= Beyond Belief: A Chronicle of Murder and Its Detection =

Book by Emlyn Williams

Book cover of Beyond Belief: A Chronicle of Murder and Its Detection by Emlyn Williams

Beyond Belief: A Chronicle of Murder and its Detection (London: Hamish Hamilton, 1967) (1968 paperback: ISBN 978-0-330-02088-6) is a semi-fictionalized account of the Moors murderers, Ian Brady and Myra Hindley, by the Welsh author and playwright, Emlyn Williams. As such, it may be classified as a nonfiction novel.

==Literary genre and style==
First published in 1967, a year after the Moors murderers were sentenced to life imprisonment, the book is a mixture of reportage, speculation, literary allusions, and stream-of-consciousness writing—with phonetically rendered dialogue and eye dialect used to reflect the heavy regional accents and speech idioms of the working class milieu in Manchester and Glasgow. Williams also makes use of interior monologues to suggest possible explanations as to the killers' motives and state of mind leading up to their crimes.

The book has much in common with the genre of writing known as New Journalism since it narrates an actual murder case through the author's own creative interpretations and idiosyncratic literary style. In this sense, Beyond Belief can be considered a "nonfiction novel" in the manner of Meyer Levin's 1956 book Compulsion (about the Leopold and Loeb case) and Truman Capote's 1966 masterpiece In Cold Blood (about the Clutter murders). (Ironically, Compulsion was one of Ian Brady's favorite books, which he gave Myra Hindley to read shortly after they began their relationship in December 1961.)

The book's chapters begin with epigraphs from other sources that are not always relevant to the murders, chosen by Williams in an attempt to evoke the mood in working-class Britain at that time. An example: for one chapter dealing with the murder spree itself, Williams quotes the Dave Clark Five song "Catch Us If You Can"—as if these words described the murderers' attitude at the time.

==Criticism==
As a work of literature, critics have not held Beyond Belief in the same high esteem as other crime-related nonfiction novels like In Cold Blood or Norman Mailer's The Executioner's Song (1980). Indeed, the book seems to have fallen out of favor because many of Emlyn Williams' suggestions and theories about the Moors murders have since been disproven in subsequent years.

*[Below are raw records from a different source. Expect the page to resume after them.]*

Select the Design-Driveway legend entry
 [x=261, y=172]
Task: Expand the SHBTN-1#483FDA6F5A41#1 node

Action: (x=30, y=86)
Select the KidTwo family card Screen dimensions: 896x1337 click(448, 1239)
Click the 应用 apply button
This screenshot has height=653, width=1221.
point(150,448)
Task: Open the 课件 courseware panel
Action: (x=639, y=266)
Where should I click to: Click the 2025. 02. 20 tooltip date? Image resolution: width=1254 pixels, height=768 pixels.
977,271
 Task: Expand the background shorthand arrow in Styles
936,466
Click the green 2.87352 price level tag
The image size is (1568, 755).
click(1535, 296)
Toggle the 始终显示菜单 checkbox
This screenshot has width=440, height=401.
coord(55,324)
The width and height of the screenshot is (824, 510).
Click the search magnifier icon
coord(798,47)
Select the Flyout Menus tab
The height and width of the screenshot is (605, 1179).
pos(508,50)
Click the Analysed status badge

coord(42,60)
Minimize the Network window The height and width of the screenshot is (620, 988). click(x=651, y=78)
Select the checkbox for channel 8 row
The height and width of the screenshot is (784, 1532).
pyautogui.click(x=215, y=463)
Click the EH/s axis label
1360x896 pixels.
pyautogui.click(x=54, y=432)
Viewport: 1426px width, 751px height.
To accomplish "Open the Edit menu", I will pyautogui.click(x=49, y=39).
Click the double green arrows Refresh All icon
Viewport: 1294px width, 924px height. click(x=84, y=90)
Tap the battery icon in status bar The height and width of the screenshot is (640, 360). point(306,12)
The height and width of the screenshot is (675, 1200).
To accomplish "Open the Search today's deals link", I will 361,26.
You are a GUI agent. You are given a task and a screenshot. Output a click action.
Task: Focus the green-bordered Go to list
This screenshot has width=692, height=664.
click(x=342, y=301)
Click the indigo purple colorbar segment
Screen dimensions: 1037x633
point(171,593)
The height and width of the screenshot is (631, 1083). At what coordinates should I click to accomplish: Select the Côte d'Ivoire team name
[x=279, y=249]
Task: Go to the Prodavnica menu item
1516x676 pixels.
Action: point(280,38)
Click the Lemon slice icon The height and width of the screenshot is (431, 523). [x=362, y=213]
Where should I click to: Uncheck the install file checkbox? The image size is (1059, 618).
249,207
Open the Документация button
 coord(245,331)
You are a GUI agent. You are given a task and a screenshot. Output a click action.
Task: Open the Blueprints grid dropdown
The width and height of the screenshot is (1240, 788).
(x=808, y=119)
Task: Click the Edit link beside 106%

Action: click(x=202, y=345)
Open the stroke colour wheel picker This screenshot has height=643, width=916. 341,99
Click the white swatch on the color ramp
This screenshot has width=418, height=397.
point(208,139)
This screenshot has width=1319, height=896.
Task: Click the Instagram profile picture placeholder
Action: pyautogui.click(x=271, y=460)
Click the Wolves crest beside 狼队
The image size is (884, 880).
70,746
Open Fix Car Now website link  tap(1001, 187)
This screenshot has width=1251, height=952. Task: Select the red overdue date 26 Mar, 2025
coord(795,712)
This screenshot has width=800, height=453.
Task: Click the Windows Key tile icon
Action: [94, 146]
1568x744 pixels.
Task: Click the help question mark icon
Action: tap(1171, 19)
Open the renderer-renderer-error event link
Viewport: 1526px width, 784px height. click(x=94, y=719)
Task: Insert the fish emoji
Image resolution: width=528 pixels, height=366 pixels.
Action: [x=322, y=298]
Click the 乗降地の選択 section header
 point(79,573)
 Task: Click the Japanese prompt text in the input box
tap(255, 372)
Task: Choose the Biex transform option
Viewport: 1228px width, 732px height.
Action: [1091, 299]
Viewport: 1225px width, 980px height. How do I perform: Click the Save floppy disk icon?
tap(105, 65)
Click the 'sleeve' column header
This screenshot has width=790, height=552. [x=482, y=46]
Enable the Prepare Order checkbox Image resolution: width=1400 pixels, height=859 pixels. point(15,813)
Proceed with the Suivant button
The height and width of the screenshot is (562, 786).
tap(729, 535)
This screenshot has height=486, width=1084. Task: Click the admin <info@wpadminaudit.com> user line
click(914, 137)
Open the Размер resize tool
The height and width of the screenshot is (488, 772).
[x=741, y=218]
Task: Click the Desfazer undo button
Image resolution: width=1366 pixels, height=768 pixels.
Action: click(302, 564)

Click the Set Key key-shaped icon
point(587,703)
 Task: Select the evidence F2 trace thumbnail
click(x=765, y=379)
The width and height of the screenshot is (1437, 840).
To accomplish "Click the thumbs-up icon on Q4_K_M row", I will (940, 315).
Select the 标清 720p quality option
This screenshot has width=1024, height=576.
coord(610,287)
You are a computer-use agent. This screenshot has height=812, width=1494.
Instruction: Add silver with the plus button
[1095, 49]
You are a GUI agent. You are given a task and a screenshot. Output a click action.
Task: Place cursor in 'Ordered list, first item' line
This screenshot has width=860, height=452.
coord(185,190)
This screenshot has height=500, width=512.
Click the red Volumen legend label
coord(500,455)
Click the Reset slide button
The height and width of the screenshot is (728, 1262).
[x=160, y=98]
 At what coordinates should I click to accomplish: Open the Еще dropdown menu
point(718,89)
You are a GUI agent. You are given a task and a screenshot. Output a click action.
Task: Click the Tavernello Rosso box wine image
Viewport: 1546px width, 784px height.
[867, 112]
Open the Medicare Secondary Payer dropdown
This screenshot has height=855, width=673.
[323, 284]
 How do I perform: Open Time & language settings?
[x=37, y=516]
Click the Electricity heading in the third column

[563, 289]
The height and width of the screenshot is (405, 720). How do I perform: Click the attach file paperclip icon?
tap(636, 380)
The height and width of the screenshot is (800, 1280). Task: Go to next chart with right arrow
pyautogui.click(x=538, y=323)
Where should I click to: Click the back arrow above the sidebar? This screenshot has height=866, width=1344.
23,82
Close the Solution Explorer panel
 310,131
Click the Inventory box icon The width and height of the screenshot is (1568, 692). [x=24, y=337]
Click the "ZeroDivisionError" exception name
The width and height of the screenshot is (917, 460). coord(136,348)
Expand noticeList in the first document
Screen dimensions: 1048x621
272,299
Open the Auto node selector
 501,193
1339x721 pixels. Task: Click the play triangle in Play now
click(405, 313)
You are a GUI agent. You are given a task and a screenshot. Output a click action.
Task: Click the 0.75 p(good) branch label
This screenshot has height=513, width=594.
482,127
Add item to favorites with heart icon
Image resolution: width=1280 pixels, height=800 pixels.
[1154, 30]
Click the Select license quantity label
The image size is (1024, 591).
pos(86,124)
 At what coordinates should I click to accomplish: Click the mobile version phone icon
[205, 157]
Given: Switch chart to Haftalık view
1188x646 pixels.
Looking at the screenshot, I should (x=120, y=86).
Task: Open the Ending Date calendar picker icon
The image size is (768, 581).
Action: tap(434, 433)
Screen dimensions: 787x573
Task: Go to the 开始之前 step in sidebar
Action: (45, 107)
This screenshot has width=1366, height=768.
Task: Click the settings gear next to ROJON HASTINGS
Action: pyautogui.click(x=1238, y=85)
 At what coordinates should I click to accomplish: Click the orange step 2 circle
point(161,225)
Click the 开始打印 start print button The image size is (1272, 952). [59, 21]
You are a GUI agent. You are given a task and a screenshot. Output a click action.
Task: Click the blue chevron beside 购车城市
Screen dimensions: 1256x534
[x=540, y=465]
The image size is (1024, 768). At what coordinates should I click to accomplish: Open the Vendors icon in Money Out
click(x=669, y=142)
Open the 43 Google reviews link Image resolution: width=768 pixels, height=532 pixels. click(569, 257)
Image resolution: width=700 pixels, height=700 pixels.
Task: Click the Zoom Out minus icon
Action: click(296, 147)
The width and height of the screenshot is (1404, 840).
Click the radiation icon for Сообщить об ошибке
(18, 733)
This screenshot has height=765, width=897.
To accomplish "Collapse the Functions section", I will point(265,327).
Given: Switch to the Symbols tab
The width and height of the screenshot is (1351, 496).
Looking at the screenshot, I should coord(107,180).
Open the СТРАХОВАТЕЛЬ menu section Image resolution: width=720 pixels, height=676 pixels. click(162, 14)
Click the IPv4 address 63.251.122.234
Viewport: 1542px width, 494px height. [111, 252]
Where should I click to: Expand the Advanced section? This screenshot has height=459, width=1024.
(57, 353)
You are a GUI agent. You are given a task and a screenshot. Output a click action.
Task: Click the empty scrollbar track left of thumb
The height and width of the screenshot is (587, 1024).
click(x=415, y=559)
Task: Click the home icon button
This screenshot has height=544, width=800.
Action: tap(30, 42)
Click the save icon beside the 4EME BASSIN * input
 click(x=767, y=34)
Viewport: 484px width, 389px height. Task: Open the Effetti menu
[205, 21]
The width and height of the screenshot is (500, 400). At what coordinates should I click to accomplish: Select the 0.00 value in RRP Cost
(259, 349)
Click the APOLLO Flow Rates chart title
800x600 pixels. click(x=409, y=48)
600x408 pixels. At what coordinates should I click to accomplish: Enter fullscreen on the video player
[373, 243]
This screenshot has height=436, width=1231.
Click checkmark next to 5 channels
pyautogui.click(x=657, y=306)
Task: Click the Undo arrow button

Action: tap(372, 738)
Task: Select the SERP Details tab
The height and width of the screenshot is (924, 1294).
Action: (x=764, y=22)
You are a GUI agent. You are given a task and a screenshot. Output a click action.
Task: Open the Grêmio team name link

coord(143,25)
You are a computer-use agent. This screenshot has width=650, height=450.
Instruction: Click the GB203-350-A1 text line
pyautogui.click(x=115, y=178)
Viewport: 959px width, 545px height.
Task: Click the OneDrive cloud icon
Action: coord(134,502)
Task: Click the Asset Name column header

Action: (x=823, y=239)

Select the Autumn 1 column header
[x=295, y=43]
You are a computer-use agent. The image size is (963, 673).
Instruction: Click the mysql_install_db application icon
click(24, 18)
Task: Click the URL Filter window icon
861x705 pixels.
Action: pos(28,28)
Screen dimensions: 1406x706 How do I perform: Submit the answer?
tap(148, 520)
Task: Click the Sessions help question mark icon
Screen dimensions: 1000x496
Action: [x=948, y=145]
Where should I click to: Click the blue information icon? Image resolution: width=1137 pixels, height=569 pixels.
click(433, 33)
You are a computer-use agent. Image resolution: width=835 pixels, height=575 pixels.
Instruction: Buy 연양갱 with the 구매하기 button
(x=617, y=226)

Williams' florid prose style, questionable characterizations, and frequent discretionary editorializations on the events (both proven and alleged) have come to be regarded as overly speculative and sensationalistic, as well as rather quaintly stereotypical and dated. That the author had minimal contact with most of the individuals involved in the case—and had therefore seen fit to invent fictitious scenes and dialogue, and embellish certain details to account for what was not publicly known at the time—has also been a source of criticism. However he did spend valuable research time with David Smith and his wife (Hindley's sister)—this is referred to in the recent book Evil Relations by Carol Ann Lee.

==Public reception and influence==
Beyond Belief was a bestseller in Britain in the years following its publication and was a main selection of the Book-of-the-Month Club in the United States. It has been reported that Myra Hindley strongly objected to Emlyn Williams' account of her relationship with Ian Brady, and that during the early years of her sentence, she implored friends and family not to read the book.

The book is mentioned by the character Amyl Nitrate (played by Jordan) at the beginning of Derek Jarman's punk-themed cult movie Jubilee (1977). It was also the source for much of the detail mentioned in the song "Suffer Little Children" (1984) by the Manchester pop group The Smiths. Smiths frontman Morrissey was a fan of the book, and it has been suggested that the book's frequent references to David and Maureen Smith (who ultimately were responsible for leading the police to the murderers) as "the Smiths" inspired the band's name. The book is also cited by Alan Moore as part of the source material for his Eisner Award-winning graphic novel From Hell, specifically inspiring a brief scene in which Hindley and Brady are depicted attending a film about Jack the Ripper.